I defer in almost all matters to the New Yorker’s film critic Anthony Lane. But I have to gently disagree with his huffy dismissal of Carnagehttp://www.newyorker.com/arts/critics/cinema/2011/12/19/111219crci_cinema_lane?currentPage=all.

Our contrasting reactions to the film stem from our very different expectations of the theatre. Lane is as polite as he is effortlessly erudite, and having been brought up to respect the theatre, he clearly finds it difficult, not withstanding the endless disappointments he must have experienced there, to see it for what it is. It’s where writers who aren’t quite good enough for television or cinema go to hide.

That sign that met Nicholas Ray when he arrived in New York from Wisconsin in the 1930s, which read “the theatre is dead; let’s give it a decent burial” stood, and stands as an appropriate headstone.

So the play that this is based on, The God Of Carnage by Yasmina Reza is exactly what one should have expected. As a piece of serious writing it will of course disappear into the ether, and will only ever be of use to am dram socs and secondary schools. But that’s hardly the point. It’s just a bit of fun, that’s all!

A pair of upwardly-mobile, New York couples spend a day together discussing what’s to be done about the boisterous behaviour of their respective children. Inevitably, the veneer of respectability is soon scraped clean, and they are promptly tearing strips off of one another. The film is every bit as predictable as that makes it sound, but that doesn’t make it any less enjoyable.

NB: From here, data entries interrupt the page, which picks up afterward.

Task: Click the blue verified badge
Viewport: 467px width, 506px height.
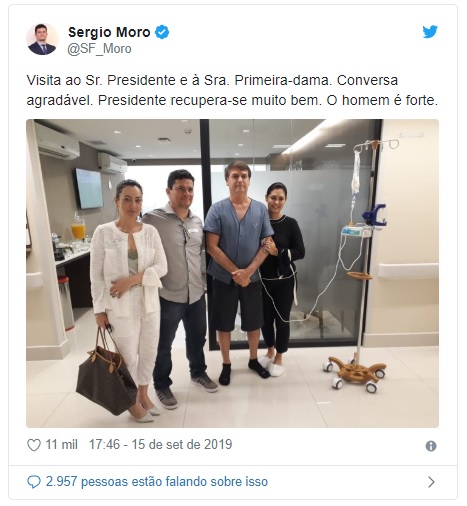Action: 162,32
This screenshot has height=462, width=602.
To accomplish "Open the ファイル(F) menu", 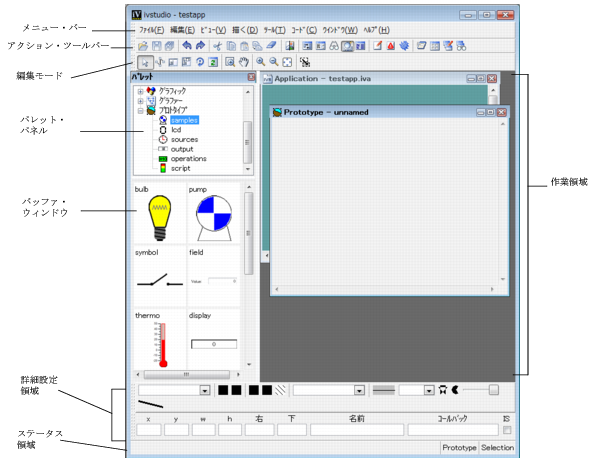I will [152, 31].
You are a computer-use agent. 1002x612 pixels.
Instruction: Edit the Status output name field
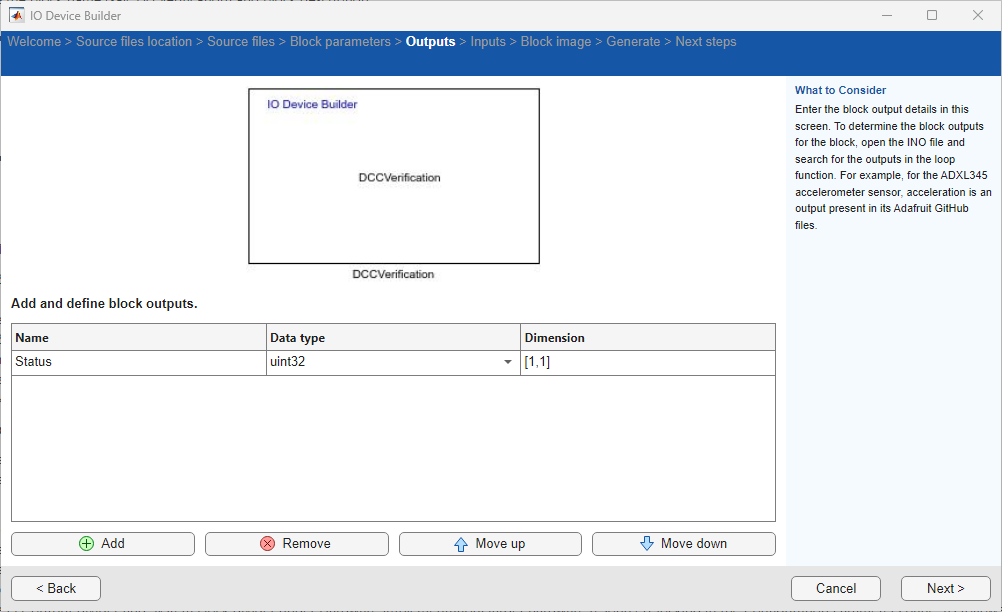138,362
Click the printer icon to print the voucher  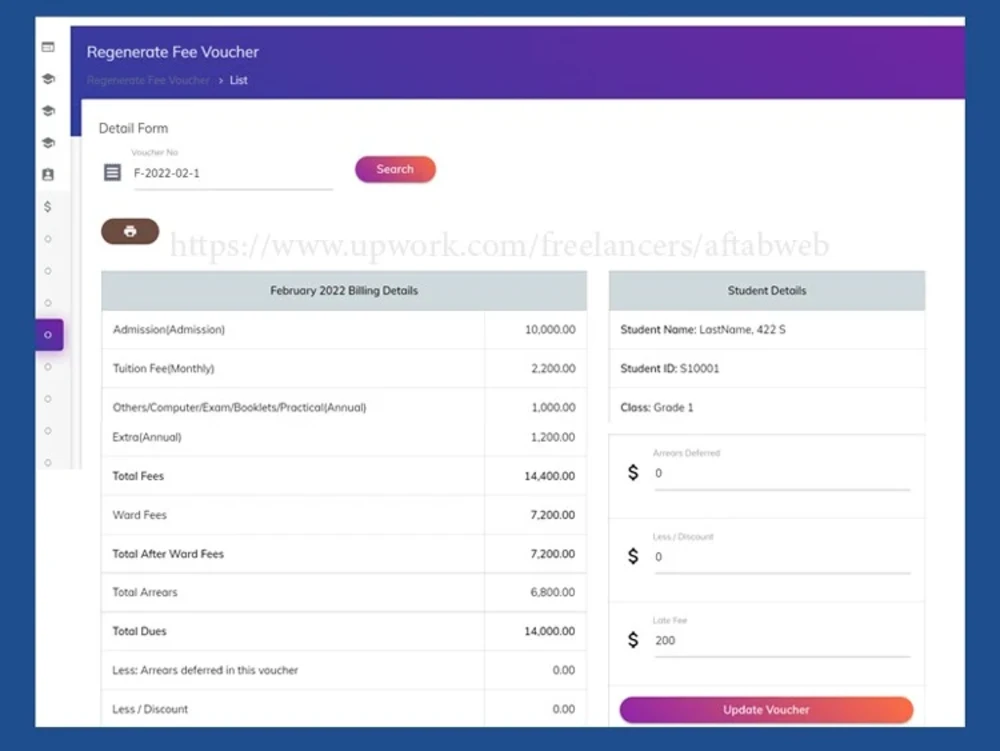129,231
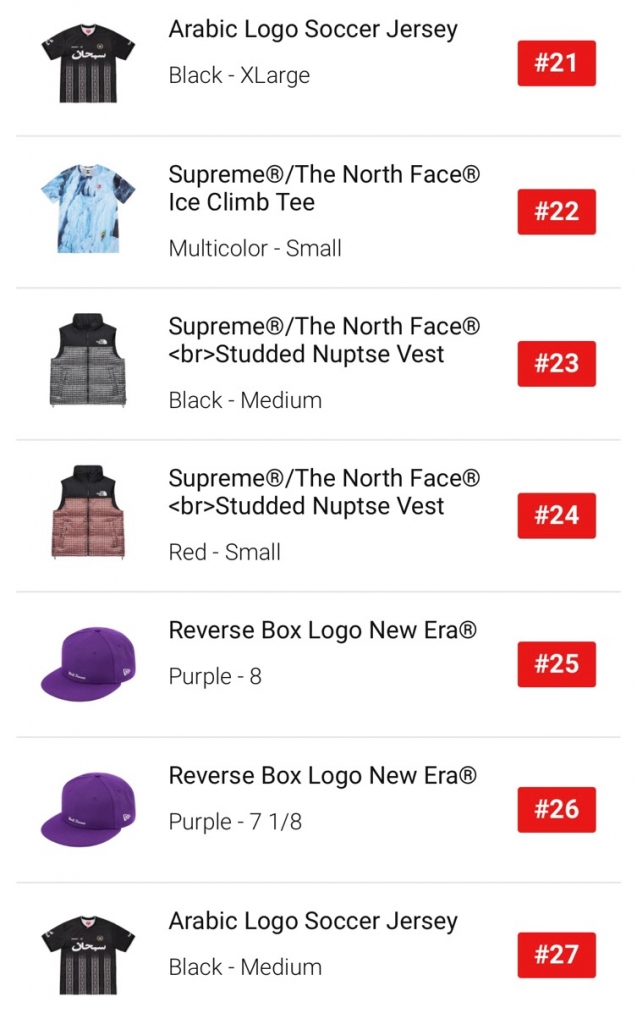Open the black Studded Nuptse Vest thumbnail
This screenshot has height=1024, width=637.
[x=88, y=363]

It’s the kind of thing Woody Allen used to make in order to raise the money for his more personal films. In exchange for getting his more serious comedies funded, he’d produce something light and frothy to keep the money men happy. So for every Manhattan, The Purple Rose Of Cairo and Crimes And Misdemeanours, there’d be a Hannah And Her Sisters, a Bullets Over Broadway and a Vicky Christina Barcelona. Devoid of substance and made entirely of sugar, they’re an instant pick-me-up, but are perfectly charming nonetheless. That’s what this is.

I would though challenge anyone to guess that it’s a Roman Polanski film if they hadn’t been told so beforehand. It’s not so much directed as it is a filmed play. But considering that Polanski hasn’t made anything of substance since Tess in 1979, perhaps that’s not such a bad thing.

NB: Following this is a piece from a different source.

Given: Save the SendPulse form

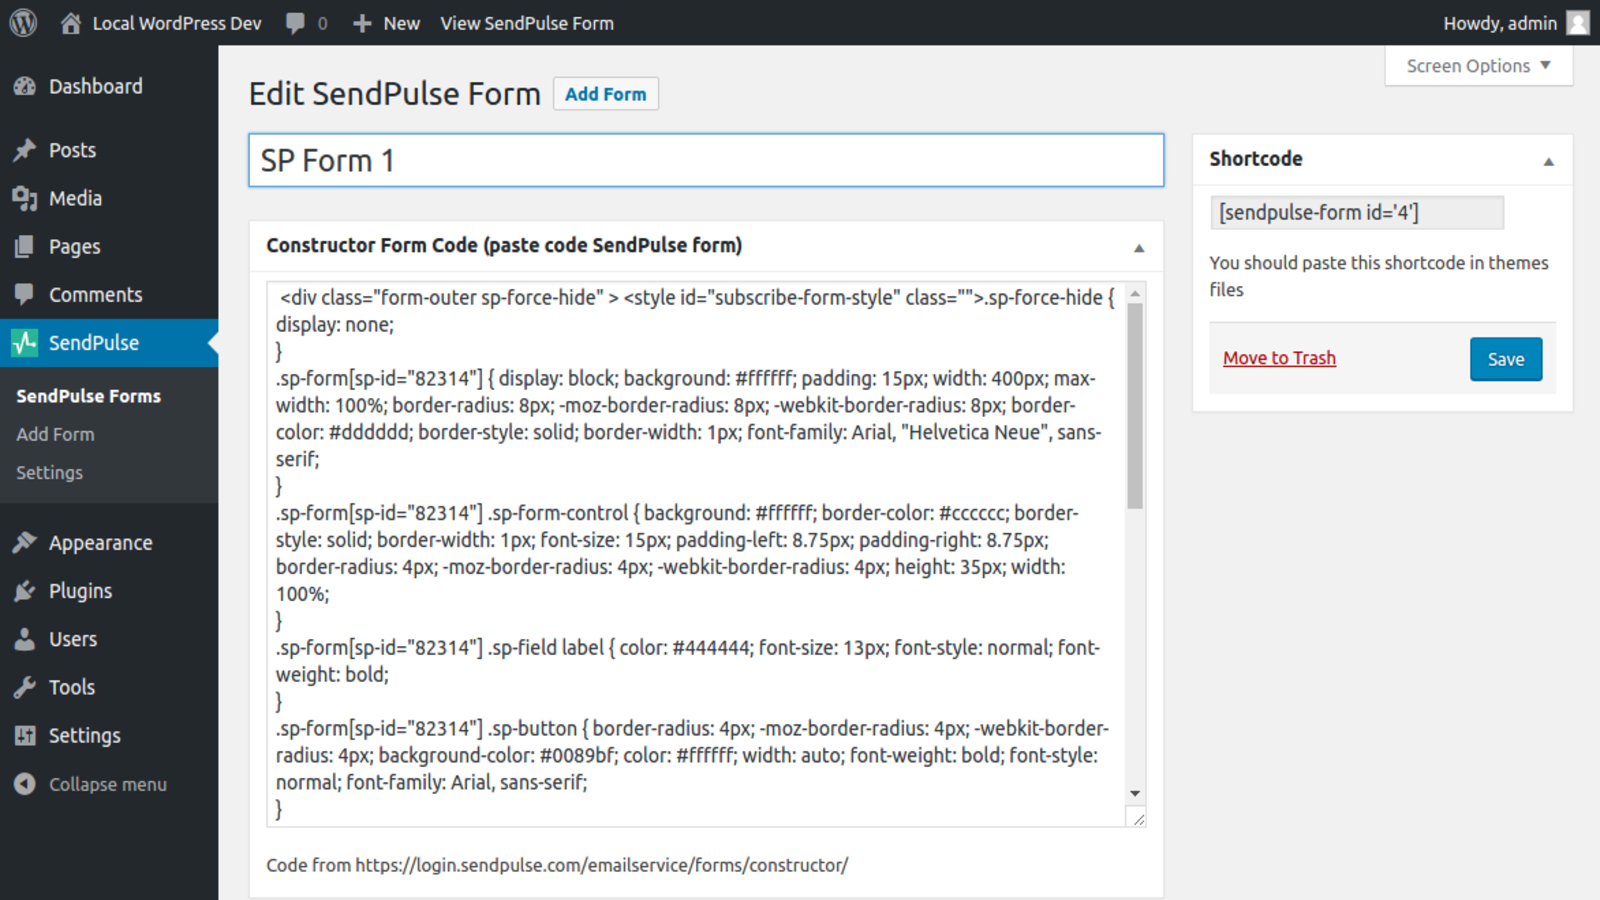Looking at the screenshot, I should 1505,359.
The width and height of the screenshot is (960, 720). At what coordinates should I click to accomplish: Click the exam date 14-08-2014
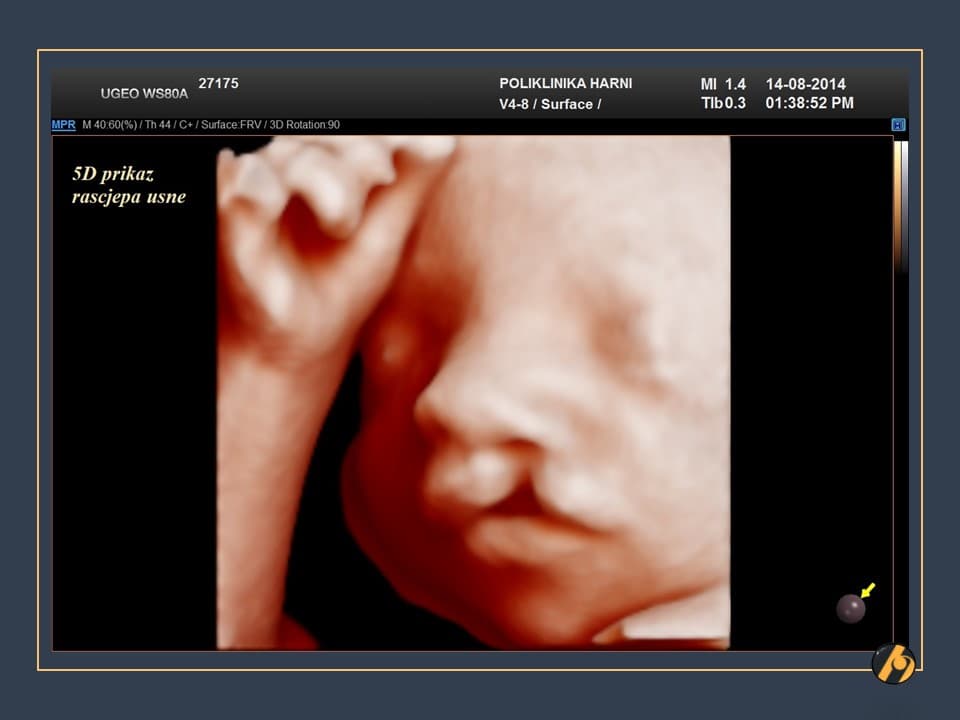pyautogui.click(x=805, y=84)
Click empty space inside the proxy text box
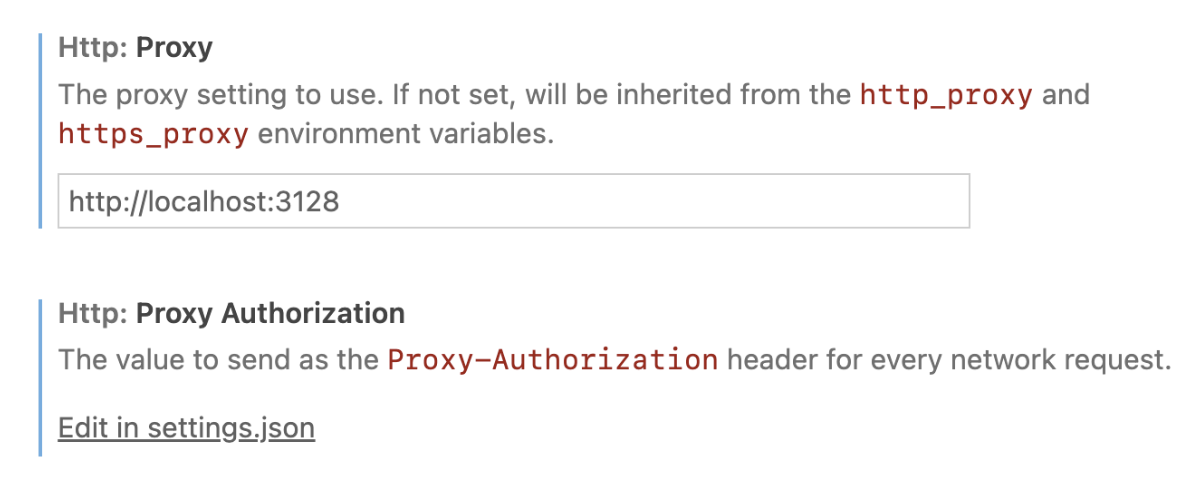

Any competent director would be flattered when working with actors of this calibre, all of whom deliver wonderfully. Though a better director would have insisted on imposing an ending, which the play plainly lacks, and which is exactly what Polanski himself had done on his best film, Chinatown. I don’t know. Perhaps he has other things on his mind these days.

Not withstanding all of which, Carnage should be seen for what it is. Quite silly, and hugely enjoyable.